PAR Dr Hervé LADO*
Pilier de la Vision 2035 qui vise à doter le Cameroun d’une filière intégrée mines-métallurgie-sidérurgie, l’ambition camerounaise de produire et transformer ses ressources minières tarde à se concrétiser. Si la stratégie décennale de développement horizon 2020 prévoyait la production et la transformation de la bauxite et du fer en passant par l’extension de la société d’aluminium du Cameroun (ALUCAM) et la construction d’une usine d’électrolyse d’aluminium à Kribi, projets non aboutis, la nouvelle stratégie nationale horizon 2030 (SND2030) fait plutôt profil bas. A titre anecdotique, les termes bauxite, fer, et SONAMINES (du nom de la société d’Etat créée en 2020) n’apparaissent dans la SND2030, et plus fondamentalement, l’ambition industrielle dans le secteur y manque de clarté. Dans ces conditions, que peut-on attendre du projet de fer de Lobé à Kribi dont le gouvernement vient d’attribuer le permis d’exploitation à la société d’Etat chinoise Sinosteel ?
********
▶ Vos tâches
• 1. Compte les lignes des enregistrements ci-dessous qui contiennent la chaîne « Open ». Donne uniquement le nombre.
• 2. Rédige la suite du texte ci-dessus sur l’ambition minière camerounaise, à partir de sa dernière phrase.

▶ Entrées
********
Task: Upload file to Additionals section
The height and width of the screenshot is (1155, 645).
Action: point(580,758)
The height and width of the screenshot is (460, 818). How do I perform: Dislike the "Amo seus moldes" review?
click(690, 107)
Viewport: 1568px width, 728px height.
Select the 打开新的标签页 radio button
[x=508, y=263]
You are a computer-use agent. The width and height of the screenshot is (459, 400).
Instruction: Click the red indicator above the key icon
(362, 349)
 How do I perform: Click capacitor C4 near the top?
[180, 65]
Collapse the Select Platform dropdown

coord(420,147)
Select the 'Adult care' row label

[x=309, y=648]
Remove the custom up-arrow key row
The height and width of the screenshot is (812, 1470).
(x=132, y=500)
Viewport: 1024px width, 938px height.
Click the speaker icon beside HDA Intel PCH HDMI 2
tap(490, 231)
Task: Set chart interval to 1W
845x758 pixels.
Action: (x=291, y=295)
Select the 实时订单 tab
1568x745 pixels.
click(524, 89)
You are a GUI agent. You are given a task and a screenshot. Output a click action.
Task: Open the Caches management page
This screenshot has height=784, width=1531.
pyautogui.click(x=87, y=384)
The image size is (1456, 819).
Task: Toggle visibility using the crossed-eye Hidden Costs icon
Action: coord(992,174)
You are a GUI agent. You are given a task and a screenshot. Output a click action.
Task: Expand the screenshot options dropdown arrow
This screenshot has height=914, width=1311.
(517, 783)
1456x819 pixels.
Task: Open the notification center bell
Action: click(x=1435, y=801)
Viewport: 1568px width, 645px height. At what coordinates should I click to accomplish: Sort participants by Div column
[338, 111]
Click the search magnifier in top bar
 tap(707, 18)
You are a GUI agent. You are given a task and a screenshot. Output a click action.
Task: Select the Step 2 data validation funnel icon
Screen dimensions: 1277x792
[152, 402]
********
▶ En réponse
• 1. 2

• 2.
Sinosteel décroche ainsi un gisement estimé à 633 M de tonnes de minerai de fer d’une teneur de 33%. Elle compte investir 675 M d’USD pour extraire annuellement 10 M de tonnes, à concentrer sur place au standard commercialisable de 62,5%, pour une production enrichie annuelle de 4 M de tonnes. L’investissement inclut une unité de production d’énergie, un pipeline de 20 km et un terminal minéralier. Par son engagement au Cameroun, et à l’instar des grandes sociétés chinoises du secteur comme Chinalco et Shandong Weiqiao qu’on retrouve sur le grand gisement de fer de Simandou en Guinée, Sinosteel poursuit une stratégie qui vise à prendre le contrôle des principales réserves mondiales de minerais et de diversifier ses sources d’approvisionnement au-delà des principaux producteurs mondiaux que sont l’Australie et le Brésil, afin de satisfaire la forte demande chinoise. Le Cameroun pourrait ainsi rejoindre, en même temps que le Gabon, les trois principaux producteurs africains actuels que sont l’Afrique du Sud, la Mauritanie et le Liberia, sachant que la Guinée deviendrait le leader africain s’il parvenait enfin à mettre sur le marché ses 100 M de tonnes annuels du grand projet Simandou. Trois situations peuvent toutefois modifier les intentions de Sinosteel au Cameroun.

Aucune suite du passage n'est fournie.